She felt her fingers caught in a cruel grasp. Her joy-dewed glance was scorched by his malevolence.

Back drew the sneering lips over white, fang-like teeth. “You really think he’ll draw a ticket down here—that hero? Fool, you have too much faith in the judgments of men!”

With repression more ominous than any outburst could have been, he turned on his heel.

“Come home,” he said.

As has so many a submissive woman soul before her, Dolores tried to hide within her heart her blissful expectation. But she trod on air as she followed out of the stadium.

Splendidly John had gone through the formality of lifting the mortgage contracted at his birth—that debt of life put upon all, which may be paid only in the coinage of death.

Soon, now, he would come to her.

CHAPTER XXV

It was “afterward.” There could be no doubt of that.
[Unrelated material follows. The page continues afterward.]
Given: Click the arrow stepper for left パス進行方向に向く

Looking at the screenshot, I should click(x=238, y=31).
His Highness, so far as Dolores was concerned, had retired into one of his silences. He must be enraged with her for her interference in the pool play. But for what could he be waiting?
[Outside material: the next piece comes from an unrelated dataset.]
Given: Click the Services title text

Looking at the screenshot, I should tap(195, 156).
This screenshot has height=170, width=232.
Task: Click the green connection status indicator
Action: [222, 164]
True, the concession for which she had offered to pay any price was no longer an issue. There was no need now for her to be put in spirit connection with Earth, even had she not discovered that her own concentrated will could accomplish the projection—that the dead might return to their quondam surroundings, ruling and being ruled through senses stronger far than physical. Could she sooner have realized this of the strange laws which governed her present state of existence, what heart-hurts of foreboding and regret she might have spared John and herself!